> _What the exercise asks_: Please quote exactly the lines below from the line containing "Collapse the Appearance category" to the line containing "You are a computer-use agent. Screen", both lines included, and nothing else.

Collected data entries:
┄┄┄┄┄┄┄┄┄┄┄┄┄┄┄┄┄┄┄┄

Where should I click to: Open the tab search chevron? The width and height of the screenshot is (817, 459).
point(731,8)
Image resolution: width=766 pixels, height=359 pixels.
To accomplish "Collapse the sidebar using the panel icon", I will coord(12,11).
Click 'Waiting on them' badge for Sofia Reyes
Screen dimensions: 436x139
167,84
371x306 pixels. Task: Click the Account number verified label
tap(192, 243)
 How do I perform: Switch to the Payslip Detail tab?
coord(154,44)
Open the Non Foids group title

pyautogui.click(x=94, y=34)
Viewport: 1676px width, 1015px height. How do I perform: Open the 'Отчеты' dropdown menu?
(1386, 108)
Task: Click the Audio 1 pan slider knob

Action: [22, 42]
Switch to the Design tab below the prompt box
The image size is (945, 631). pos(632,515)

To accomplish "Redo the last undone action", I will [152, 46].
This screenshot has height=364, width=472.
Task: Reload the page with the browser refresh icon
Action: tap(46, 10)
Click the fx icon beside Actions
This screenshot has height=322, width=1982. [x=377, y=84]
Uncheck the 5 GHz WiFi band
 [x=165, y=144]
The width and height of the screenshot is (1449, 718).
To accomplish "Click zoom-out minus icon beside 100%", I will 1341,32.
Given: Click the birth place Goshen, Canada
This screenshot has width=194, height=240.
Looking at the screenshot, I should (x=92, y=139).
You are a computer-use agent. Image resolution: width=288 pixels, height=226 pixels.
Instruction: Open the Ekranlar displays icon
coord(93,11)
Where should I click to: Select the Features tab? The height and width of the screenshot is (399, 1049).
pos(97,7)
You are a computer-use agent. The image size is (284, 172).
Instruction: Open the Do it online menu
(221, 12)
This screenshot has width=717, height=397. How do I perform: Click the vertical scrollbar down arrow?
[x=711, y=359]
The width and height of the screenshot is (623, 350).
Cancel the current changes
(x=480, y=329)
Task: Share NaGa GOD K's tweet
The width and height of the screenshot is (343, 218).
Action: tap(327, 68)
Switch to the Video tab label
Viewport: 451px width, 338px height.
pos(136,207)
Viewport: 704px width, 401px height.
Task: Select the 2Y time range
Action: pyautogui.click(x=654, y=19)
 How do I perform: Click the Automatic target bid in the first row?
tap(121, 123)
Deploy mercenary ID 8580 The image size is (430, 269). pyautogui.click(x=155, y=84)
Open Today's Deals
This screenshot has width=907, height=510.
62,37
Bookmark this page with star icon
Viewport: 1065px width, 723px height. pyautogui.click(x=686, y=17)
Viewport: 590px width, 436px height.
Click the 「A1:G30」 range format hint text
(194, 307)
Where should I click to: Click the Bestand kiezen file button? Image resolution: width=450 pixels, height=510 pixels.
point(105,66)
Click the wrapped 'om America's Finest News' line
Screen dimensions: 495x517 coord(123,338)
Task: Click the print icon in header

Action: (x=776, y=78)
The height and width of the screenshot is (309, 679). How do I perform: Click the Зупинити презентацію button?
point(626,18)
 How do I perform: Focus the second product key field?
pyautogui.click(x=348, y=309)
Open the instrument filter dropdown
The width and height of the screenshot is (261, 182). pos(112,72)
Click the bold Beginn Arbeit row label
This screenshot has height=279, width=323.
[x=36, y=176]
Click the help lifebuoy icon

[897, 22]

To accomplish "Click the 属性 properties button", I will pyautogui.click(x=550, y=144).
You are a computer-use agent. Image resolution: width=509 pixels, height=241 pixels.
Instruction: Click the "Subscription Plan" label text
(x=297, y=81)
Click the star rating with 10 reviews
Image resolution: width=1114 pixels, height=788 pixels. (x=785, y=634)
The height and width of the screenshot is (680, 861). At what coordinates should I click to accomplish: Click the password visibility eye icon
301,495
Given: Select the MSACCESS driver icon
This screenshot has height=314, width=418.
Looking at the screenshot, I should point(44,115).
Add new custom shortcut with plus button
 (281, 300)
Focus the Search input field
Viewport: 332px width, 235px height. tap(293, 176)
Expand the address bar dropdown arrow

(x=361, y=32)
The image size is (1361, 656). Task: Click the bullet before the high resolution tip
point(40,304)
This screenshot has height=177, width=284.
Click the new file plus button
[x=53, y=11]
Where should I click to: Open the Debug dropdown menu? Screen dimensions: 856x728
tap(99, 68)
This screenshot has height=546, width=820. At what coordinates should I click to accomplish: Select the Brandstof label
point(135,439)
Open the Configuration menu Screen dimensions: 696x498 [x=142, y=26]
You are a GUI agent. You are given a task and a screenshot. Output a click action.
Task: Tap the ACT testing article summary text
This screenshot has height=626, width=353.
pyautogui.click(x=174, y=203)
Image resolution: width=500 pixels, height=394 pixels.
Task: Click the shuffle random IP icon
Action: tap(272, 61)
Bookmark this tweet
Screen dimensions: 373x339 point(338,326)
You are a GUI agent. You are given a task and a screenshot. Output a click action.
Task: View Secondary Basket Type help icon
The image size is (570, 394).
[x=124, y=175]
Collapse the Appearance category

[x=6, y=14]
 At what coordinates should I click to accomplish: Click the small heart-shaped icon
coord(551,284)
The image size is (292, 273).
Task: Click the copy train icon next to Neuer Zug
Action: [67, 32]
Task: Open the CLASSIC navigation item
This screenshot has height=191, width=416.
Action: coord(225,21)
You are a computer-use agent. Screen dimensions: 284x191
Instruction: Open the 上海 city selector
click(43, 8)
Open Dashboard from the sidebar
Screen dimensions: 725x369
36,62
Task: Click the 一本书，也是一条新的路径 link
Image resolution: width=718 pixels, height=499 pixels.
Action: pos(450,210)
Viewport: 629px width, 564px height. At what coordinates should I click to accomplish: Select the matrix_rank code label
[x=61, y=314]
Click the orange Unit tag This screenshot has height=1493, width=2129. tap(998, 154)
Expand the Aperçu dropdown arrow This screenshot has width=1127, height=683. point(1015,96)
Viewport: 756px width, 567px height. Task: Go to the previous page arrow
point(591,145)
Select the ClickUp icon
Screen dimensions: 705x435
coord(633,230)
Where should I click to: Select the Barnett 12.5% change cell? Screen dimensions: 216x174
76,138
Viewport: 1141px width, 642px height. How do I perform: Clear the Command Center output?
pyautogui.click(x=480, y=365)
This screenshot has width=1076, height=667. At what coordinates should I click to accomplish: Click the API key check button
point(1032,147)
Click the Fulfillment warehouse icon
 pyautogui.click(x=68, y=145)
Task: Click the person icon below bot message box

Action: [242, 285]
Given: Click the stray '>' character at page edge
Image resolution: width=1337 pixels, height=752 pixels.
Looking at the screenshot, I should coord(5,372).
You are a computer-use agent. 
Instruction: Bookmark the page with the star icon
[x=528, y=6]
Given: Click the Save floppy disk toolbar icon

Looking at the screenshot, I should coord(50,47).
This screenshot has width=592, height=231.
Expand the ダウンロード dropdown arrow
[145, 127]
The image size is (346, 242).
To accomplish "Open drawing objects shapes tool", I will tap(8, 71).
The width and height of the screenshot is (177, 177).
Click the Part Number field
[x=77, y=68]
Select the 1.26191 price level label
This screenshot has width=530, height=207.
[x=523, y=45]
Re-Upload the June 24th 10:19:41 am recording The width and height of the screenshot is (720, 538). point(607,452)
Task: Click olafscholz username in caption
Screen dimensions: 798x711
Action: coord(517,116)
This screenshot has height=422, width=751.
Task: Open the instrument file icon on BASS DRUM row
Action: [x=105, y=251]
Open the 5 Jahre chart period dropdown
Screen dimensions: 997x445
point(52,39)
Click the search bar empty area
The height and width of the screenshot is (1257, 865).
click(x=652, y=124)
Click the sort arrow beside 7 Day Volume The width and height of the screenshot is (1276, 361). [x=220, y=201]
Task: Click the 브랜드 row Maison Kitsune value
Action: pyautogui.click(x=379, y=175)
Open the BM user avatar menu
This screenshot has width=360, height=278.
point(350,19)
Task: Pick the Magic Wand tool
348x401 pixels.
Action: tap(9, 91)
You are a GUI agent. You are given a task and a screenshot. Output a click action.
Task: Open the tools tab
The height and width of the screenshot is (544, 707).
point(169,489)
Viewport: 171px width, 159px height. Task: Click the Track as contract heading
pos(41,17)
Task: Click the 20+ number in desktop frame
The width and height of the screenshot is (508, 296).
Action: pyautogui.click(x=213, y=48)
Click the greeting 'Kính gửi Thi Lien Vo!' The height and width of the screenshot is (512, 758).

┄┄┄┄┄┄┄┄┄┄┄┄┄┄┄┄┄┄┄┄

> _Result below_:
Collapse the Appearance category

[x=6, y=14]
 At what coordinates should I click to accomplish: Click the small heart-shaped icon
coord(551,284)
The image size is (292, 273).
Task: Click the copy train icon next to Neuer Zug
Action: [67, 32]
Task: Open the CLASSIC navigation item
This screenshot has height=191, width=416.
Action: coord(225,21)
You are a computer-use agent. Screen dimensions: 284x191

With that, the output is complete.